Data shown >>
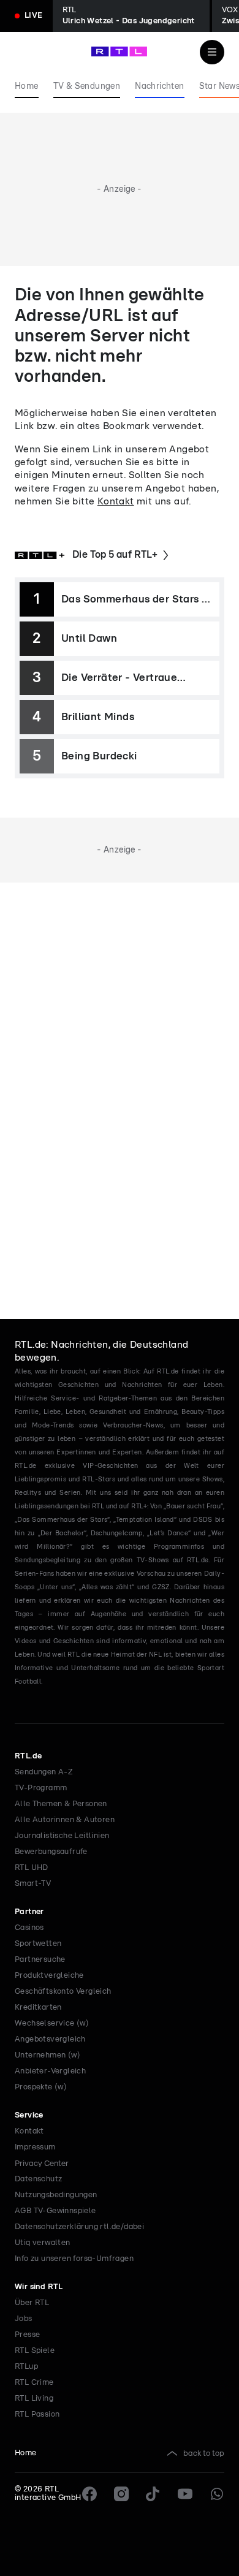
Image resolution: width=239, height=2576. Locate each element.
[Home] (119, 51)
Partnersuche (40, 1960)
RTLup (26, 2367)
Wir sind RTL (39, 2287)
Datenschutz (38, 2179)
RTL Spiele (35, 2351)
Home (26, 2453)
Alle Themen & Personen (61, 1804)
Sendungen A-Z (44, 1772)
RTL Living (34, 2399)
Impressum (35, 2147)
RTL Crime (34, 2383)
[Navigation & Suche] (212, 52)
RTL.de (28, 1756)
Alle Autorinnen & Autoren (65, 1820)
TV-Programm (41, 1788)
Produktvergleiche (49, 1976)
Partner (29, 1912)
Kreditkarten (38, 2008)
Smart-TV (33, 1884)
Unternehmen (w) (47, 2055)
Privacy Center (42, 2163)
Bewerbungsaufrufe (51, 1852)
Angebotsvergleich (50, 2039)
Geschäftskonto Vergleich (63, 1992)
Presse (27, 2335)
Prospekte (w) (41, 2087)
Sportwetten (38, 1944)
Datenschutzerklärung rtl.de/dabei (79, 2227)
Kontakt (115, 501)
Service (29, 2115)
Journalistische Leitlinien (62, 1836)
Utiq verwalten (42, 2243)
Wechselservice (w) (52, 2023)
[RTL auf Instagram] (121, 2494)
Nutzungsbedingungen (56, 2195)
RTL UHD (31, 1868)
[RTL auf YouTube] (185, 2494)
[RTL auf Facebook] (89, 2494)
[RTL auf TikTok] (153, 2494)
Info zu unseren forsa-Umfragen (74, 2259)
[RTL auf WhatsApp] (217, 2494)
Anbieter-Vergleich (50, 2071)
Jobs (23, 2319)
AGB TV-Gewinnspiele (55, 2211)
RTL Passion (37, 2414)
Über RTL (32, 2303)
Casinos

Task prompt >> Output the records above exactly as written, but leave out the pictures.

Output of the exercise >>
Image resolution: width=239, height=2576. Locate each element.
[Home] (119, 51)
Partnersuche (40, 1960)
RTLup (26, 2367)
Wir sind RTL (39, 2287)
Datenschutz (38, 2179)
RTL Spiele (35, 2351)
Home (26, 2453)
Alle Themen & Personen (61, 1804)
Sendungen A-Z (44, 1772)
RTL Living (34, 2399)
Impressum (35, 2147)
RTL Crime (34, 2383)
[Navigation & Suche] (212, 52)
RTL.de (28, 1756)
Alle Autorinnen & Autoren (65, 1820)
TV-Programm (41, 1788)
Produktvergleiche (49, 1976)
Partner (29, 1912)
Kreditkarten (38, 2008)
Smart-TV (33, 1884)
Unternehmen (w) (47, 2055)
Privacy Center (42, 2163)
Bewerbungsaufrufe (51, 1852)
Angebotsvergleich (50, 2039)
Geschäftskonto Vergleich (63, 1992)
Presse (27, 2335)
Prospekte (w) (41, 2087)
Sportwetten (38, 1944)
Datenschutzerklärung rtl.de/dabei (79, 2227)
Kontakt (115, 501)
Service (29, 2115)
Journalistische Leitlinien (62, 1836)
Utiq verwalten (42, 2243)
Wechselservice (w) (52, 2023)
[RTL auf Instagram] (121, 2494)
Nutzungsbedingungen (56, 2195)
RTL UHD (31, 1868)
[RTL auf YouTube] (185, 2494)
[RTL auf Facebook] (89, 2494)
[RTL auf TikTok] (153, 2494)
Info zu unseren forsa-Umfragen (74, 2259)
[RTL auf WhatsApp] (217, 2494)
Anbieter-Vergleich (50, 2071)
Jobs (23, 2319)
AGB TV-Gewinnspiele (55, 2211)
RTL Passion (37, 2414)
Über RTL (32, 2303)
Casinos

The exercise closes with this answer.